Doumit’s interest in reducing stress among adolescents inspired an earlier project funded by the World Health Organization. Together with her former student Chant Kazandjian, Doumit completed a pilot project aimed at improving mental-health outcomes and quality of life among young Syrian refugees in Lebanon. Previously covered by LAU’s website news, the intervention program helped 34 Syrian refugees from 13 to 17 years of age reduce anxiety and depression, leading to reported increases in their quality of life.

Based on the project’s results, “We aim to implement this program on a national scale to help provide Lebanese adolescents with stress-reducing skills that they can use throughout their lives,” Doumit says. “For example, how to turn negative thoughts into positive ones.”

In a third recent project, Doumit’s dual interest in healthy eating and stress reduction led her to investigate the relationship between young people’s use of different types of media and body image dissatisfaction, eating disorders and healthy eating. Together with Drs. Zeeni and Sanchez-Ruiz, she surveyed a sample of 244 Lebanese undergraduate students ages 16 to 21 and discovered that “using mobile phone multimedia is associated with unhealthy eating and stress.”

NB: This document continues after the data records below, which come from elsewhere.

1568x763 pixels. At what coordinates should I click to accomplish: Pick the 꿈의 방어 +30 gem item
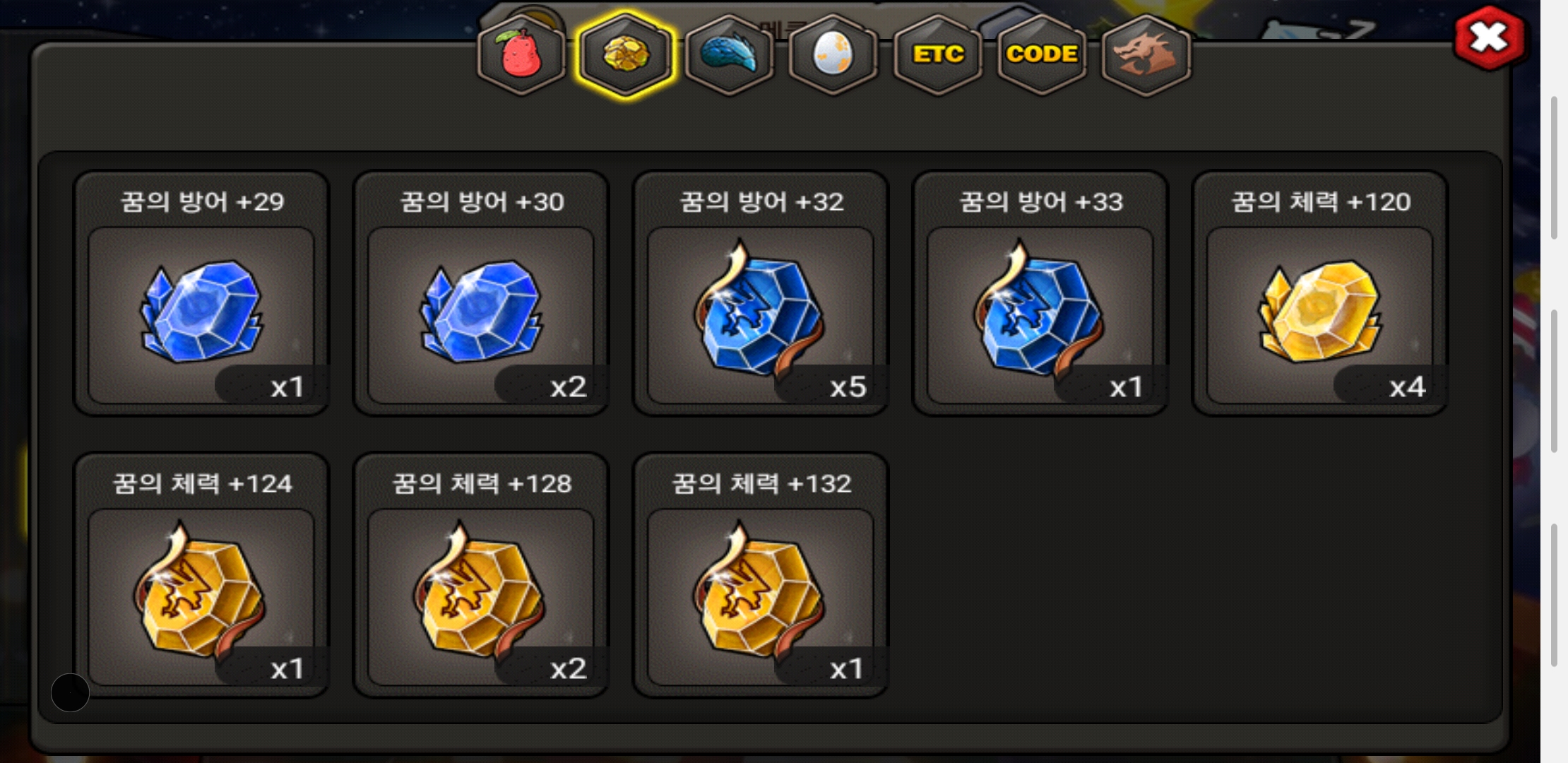(x=481, y=293)
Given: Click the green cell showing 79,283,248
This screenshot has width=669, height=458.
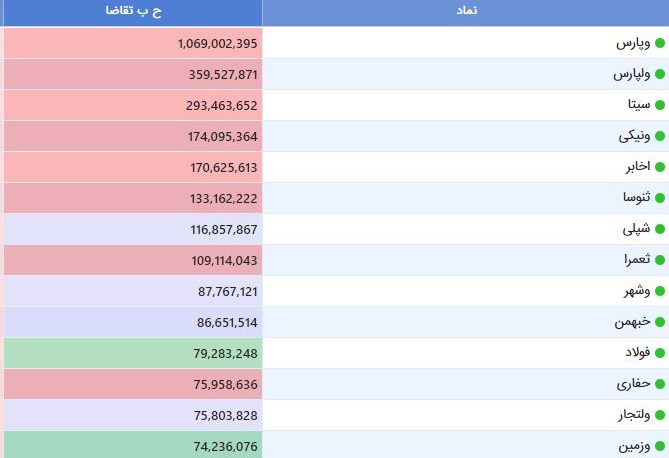Looking at the screenshot, I should 133,353.
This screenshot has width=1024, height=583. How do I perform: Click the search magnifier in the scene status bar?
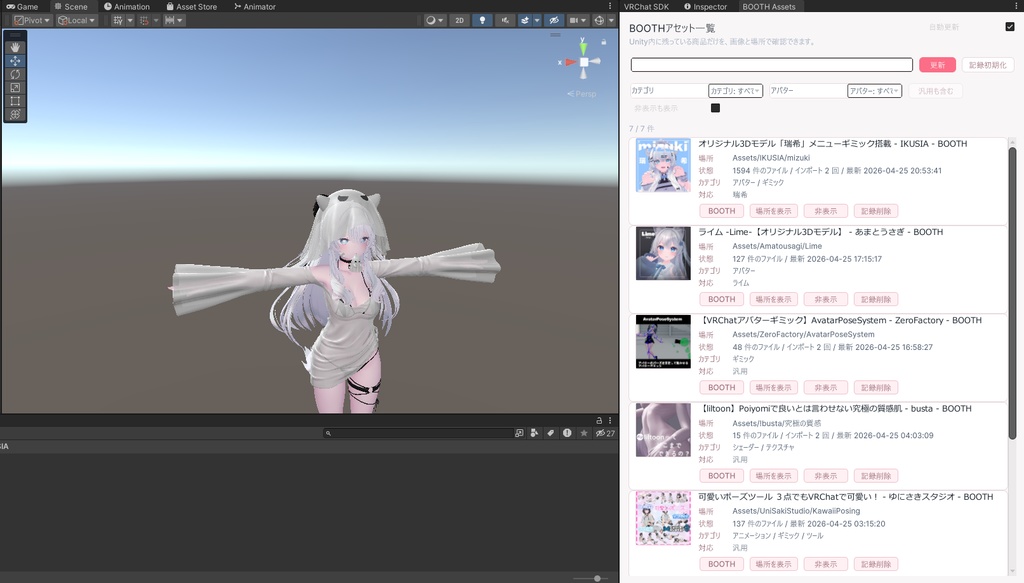[x=329, y=432]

The study, which was accepted as an article in the journal Worldviews on Evidence-Based Nursing revealed that “Social media use is associated with body image dissatisfaction (BID), the risk of eating disorders (ED), and lowered self-control.” Even worse, these risks are exacerbated when students are faced with the prospect of separation from technological devices.

The good news is that, once the risks of technology use have been identified, strategies can be put in place to reduce their deleterious effects. The study “discussed the practical implications of setting limits and boundaries on technology during childhood and adolescence, as well as encouraging healthy eating and physical activity at home and on college campuses,” says Doumit. It also found that social media itself could be used as “a platform for intervention and prevention programs” to decrease the prevalence of BID and ED, as well as depression and anxiety.